Lock your doors, lords and ladies, and especially today – for Samhain is upon us and the wheel of the year is once again turning toward the dissolution of winter. If there is someone who seems to be taking an odd interest in what you are wearing on your feet – well… if you see something, say something.

from wikipedia

Irish mythology was originally a spoken tradition, but the tales were eventually written down by Christian monks in the Middle Ages, who are thought to have Christianized many of them. According to Irish mythology, Samhain (like Beltane) was a time when the doorways to the Otherworld opened, allowing the spirits and the dead to come into our world; but while Beltane was a summer festival for the living, Samhain “was essentially a festival for the dead.”[ The Boyhood Deeds of Fionn says that the sídhe (fairy mounds or portals to the Otherworld) “were always open at Samhain.” Like Beltane, Lughnasadh and Imbolc, Samhain also involved great feasts. Mythology suggests that drinking alcohol was part of the feast, and it is noteworthy that every tale that features drunkenness is said to take place at Samhain.

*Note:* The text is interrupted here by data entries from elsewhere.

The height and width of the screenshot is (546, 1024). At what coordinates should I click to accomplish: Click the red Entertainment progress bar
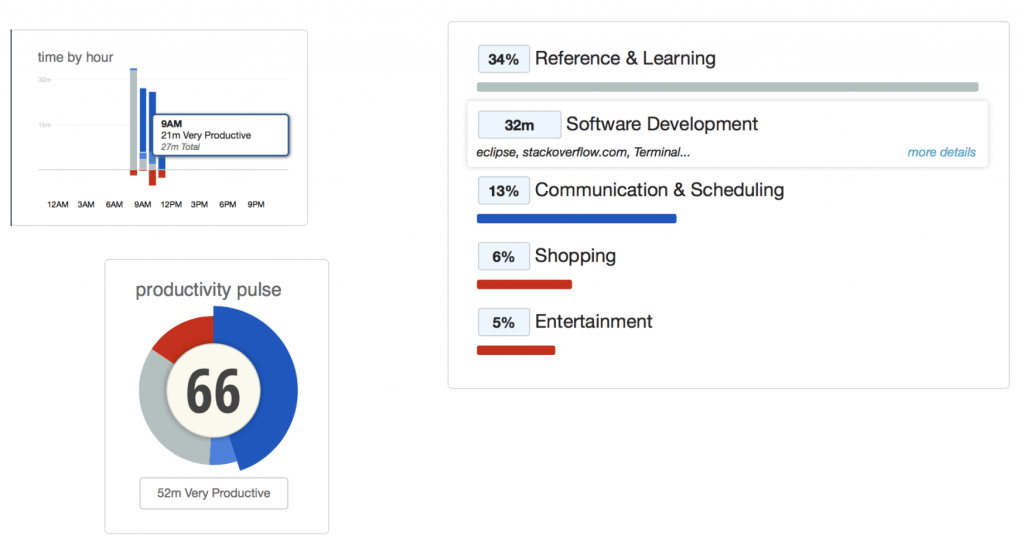click(516, 351)
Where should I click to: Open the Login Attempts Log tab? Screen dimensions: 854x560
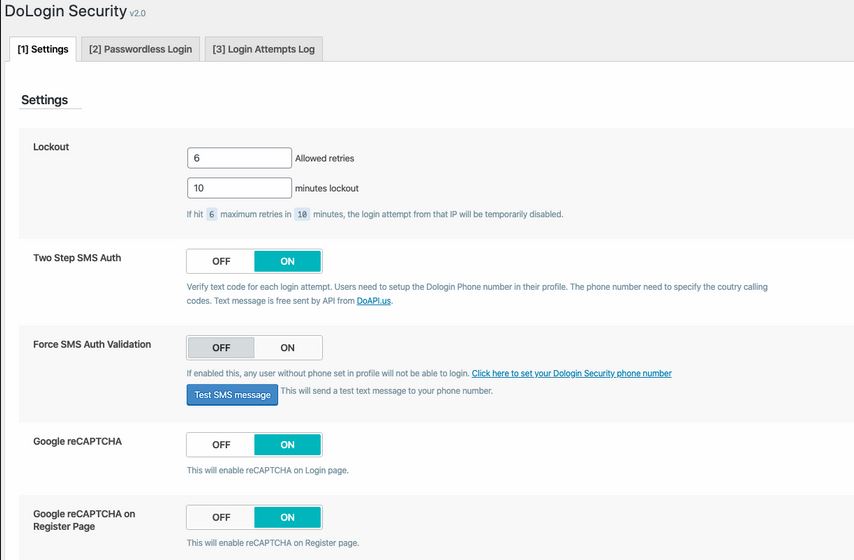click(x=264, y=49)

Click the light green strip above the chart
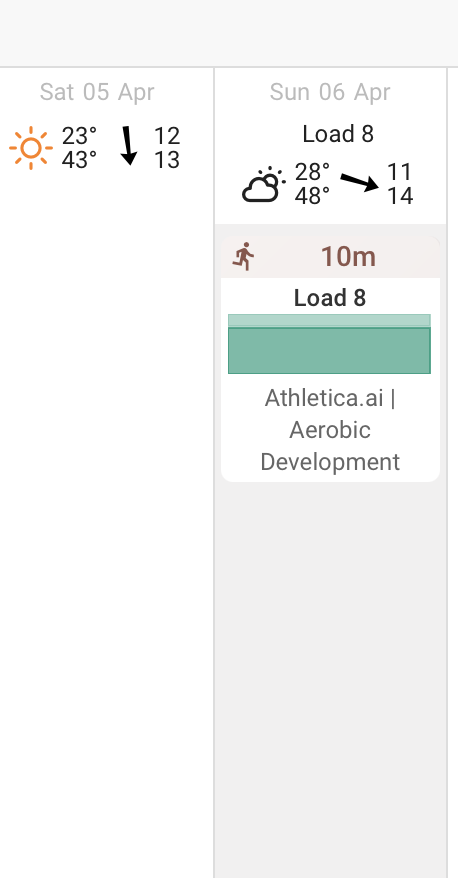[329, 320]
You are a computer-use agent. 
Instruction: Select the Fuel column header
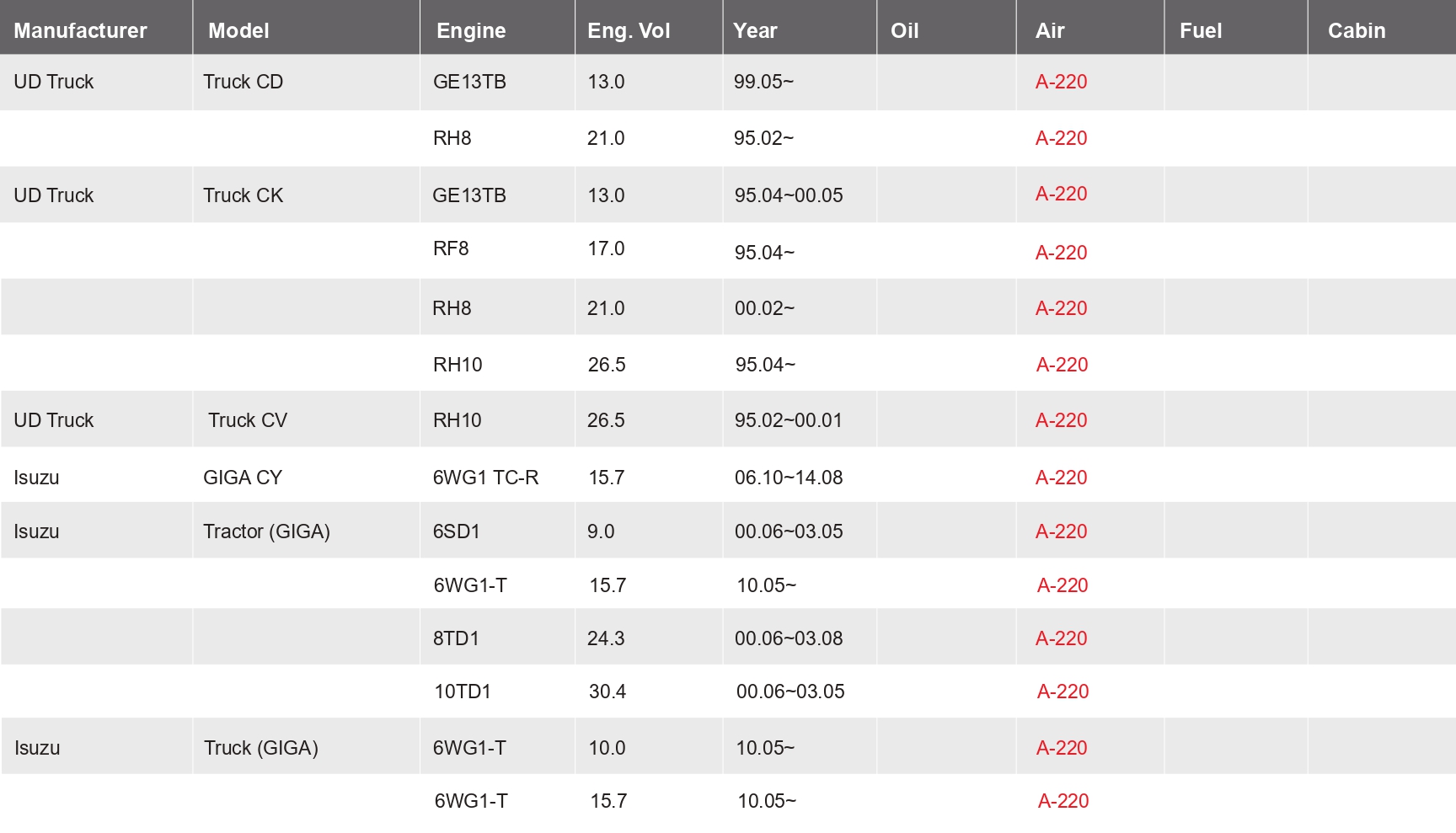pyautogui.click(x=1201, y=30)
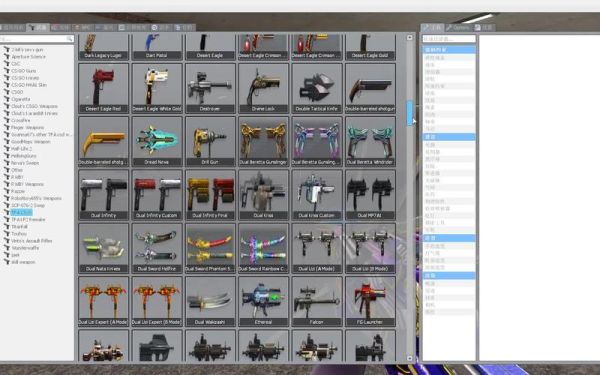Click the scroll-up arrow of weapon list
Screen dimensions: 600x375
pyautogui.click(x=409, y=38)
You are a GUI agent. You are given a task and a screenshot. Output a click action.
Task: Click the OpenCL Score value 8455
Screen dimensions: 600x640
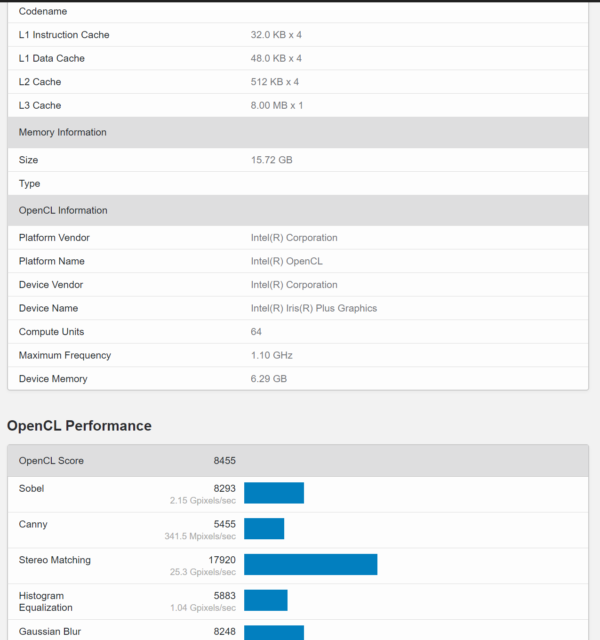pos(224,461)
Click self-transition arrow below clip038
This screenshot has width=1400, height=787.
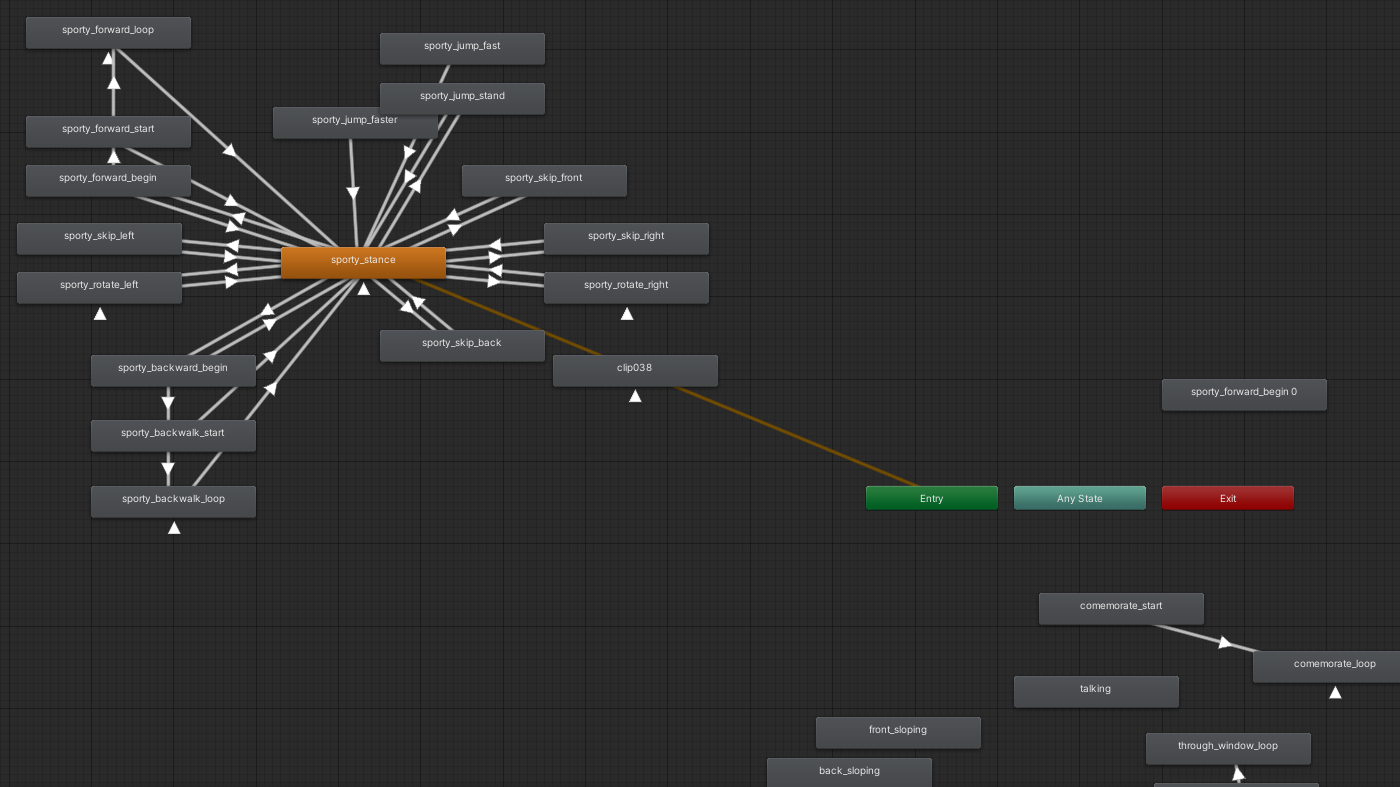[x=635, y=396]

Many important events in Irish mythology happen or begin on Samhain. The invasion of Ulster that makes up the main action of the Táin Bó Cúailnge (Cattle Raid of Cooley) begins on Samhain. As cattle-raiding typically was a summer activity, the invasion during this off-season surprised the Ulstermen. The Second Battle of Maighe Tuireadh also begins on Samhain. The Morrígan (Morríghan) and The Dagda (Daghdha) meet and have sex before the battle against the Fomorians; in this way the Morrígan acts as a sovereignty figure and gives the victory to the Dagda’s people, the Tuatha Dé Danann.

According to the Dindsenchas and Annals of the Four Masters, which were written by Christian monks, Samhain in ancient Ireland was associated with the god Crom Cruach. The texts claim that King Tigernmas (Tighearnmhas) made offerings to Crom Cruach each Samhain, sacrificing a first-born child by smashing their head against a stone idol of the god.

- photo by Mitch Waxman

Focused on entirely modern tropes such as lone wolf jihadists, school age shooters, or the unlikely attack of a Cobra like terrorist organization armed with the sort of weapons enjoyed by only the strongest of national militaries – our municipal security apparatus might be unable to spot a possible serial killer whose only calling card is the scattering of singular shoes around the neighborhood. In their defense, however, terrorist bombings are an entirely modern phenomena, with little or no historical precedent – according to modern political narrative.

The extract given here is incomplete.